Code	HTTP Status	Message	Description	Resolution
WE-STO-001	404	Object not found	File does not exist in storage	Verify object key
WE-STO-002	403	Storage access denied	Missing storage credentials	Check plugin config
WE-STO-003	507	Storage full	Storage capacity exceeded	Free space or expand storage
WE-STO-004	500	Storage unavailable	Cannot connect to storage backend	Check storage plugin

System Errors (WE-SYS-xxx)

Code	HTTP Status	Message	Description	Resolution
WE-SYS-001	500	Internal server error	Unexpected error	Check logs, contact support
WE-SYS-002	500	Database error	PostgreSQL query failed	Check database connectivity
WE-SYS-003	500	Message queue error	NATS connection failed	Check NATS connectivity
WE-SYS-004	503	Service unavailable	Kernel is starting or shutting down	Wait and retry
WE-SYS-005	429	Rate limit exceeded	Too many requests	Wait and retry with backoff

11.3 HTTP Status Code Mapping

Status Code	Usage
200 OK	Successful GET, PUT, PATCH
201 Created	Successful POST creating a resource
204 No Content	Successful DELETE
400 Bad Request	Invalid input, malformed JSON
401 Unauthorized	Missing or invalid authentication
403 Forbidden	Authenticated but not authorized
404 Not Found	Resource does not exist
409 Conflict	State conflict (already exists, cannot modify)
422 Unprocessable Entity	Valid JSON but semantic error
429 Too Many Requests	Rate limit exceeded
500 Internal Server Error	Unexpected server error
503 Service Unavailable	Temporary unavailability
507 Insufficient Storage	Storage quota exceeded

11.4 Error Logging

All errors are logged with the following structure:

{
  "level": "error",
  "timestamp": "2025-12-22T10:30:00Z",
  "correlation_id": "req-abc123",
  "error_code": "WE-JOB-008",
  "message": "Job processing failed",
  "user_id": "user-uuid",
  "resource_type": "job",
  "resource_id": "job-uuid",
  "stack_trace": "...",
  "context": {
    "worker_id": "worker-001",
    "task_id": "task-uuid"
  }
}

12. Environment Configuration

Kernel

KERNEL_PORT=8080
KERNEL_GRPC_PORT=50051
NATS_URL=nats://nats:4222
DATABASE_URL=postgresql://user:pass@postgres:5432/webencode
OPENBAO_ADDR=http://openbao:8200
OPENBAO_TOKEN=s.xxxxxxx

PLUGIN_DIR=/plugins
LOG_LEVEL=info

Worker

KERNEL_GRPC_ADDR=kernel:50051
FFMPEG_PATH=/usr/bin/ffmpeg
WORKER_ID=worker-001
NATS_URL=nats://nats:4222

13. Security Architecture

Authentication Flow

sequenceDiagram
    Client->>Kernel: GET /v1/jobs<br/>Authorization: Bearer token
    Kernel->>AuthPlugin: Authenticate(token)
    AuthPlugin->>Keycloak: Validate JWT
    Keycloak-->>AuthPlugin: user_id + metadata
    AuthPlugin-->>Kernel: AuthResponse
    Kernel->>Kernel: Cache (5 min TTL)
    Kernel->>AuthPlugin: Authorize(user_id, 'list_jobs', NULL)
    AuthPlugin-->>Kernel: allowed=true
    Kernel-->>Client: 200 OK + jobs list

Data Encryption

In Transit: TLS 1.3 (all HTTP, gRPC, NATS)
At Rest: PostgreSQL pgcrypto for sensitive fields
Secrets: OpenBao (never raw values in DB or logs)

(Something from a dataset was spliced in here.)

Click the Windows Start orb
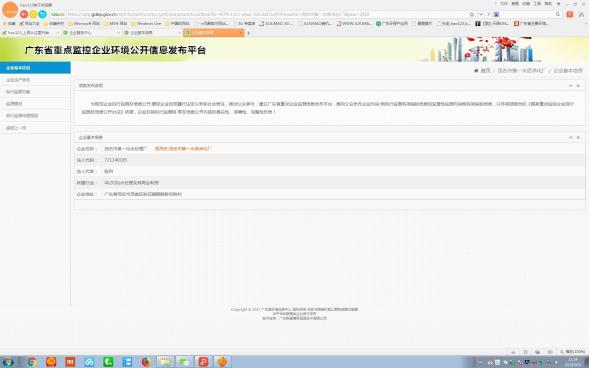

14. Deployment Configurations

Docker Compose

version: '3.8'
services:
  nats:
    image: nats:latest
    ports: ["4222:4222", "8222:8222"]
    command: "-js"
    volumes: [nats_data:/data]

  postgres:
    image: postgres:17
    environment:
      POSTGRES_DB: webencode
      POSTGRES_PASSWORD: ${DB_PASSWORD}
    volumes: [postgres_data:/var/lib/postgresql/data]
    ports: ["5432:5432"]

  openbao:
    image: openbao/openbao:latest
    ports: ["8200:8200"]
    environment:
      OPENBAO_DEV_ROOT_TOKEN_ID: "dev-token"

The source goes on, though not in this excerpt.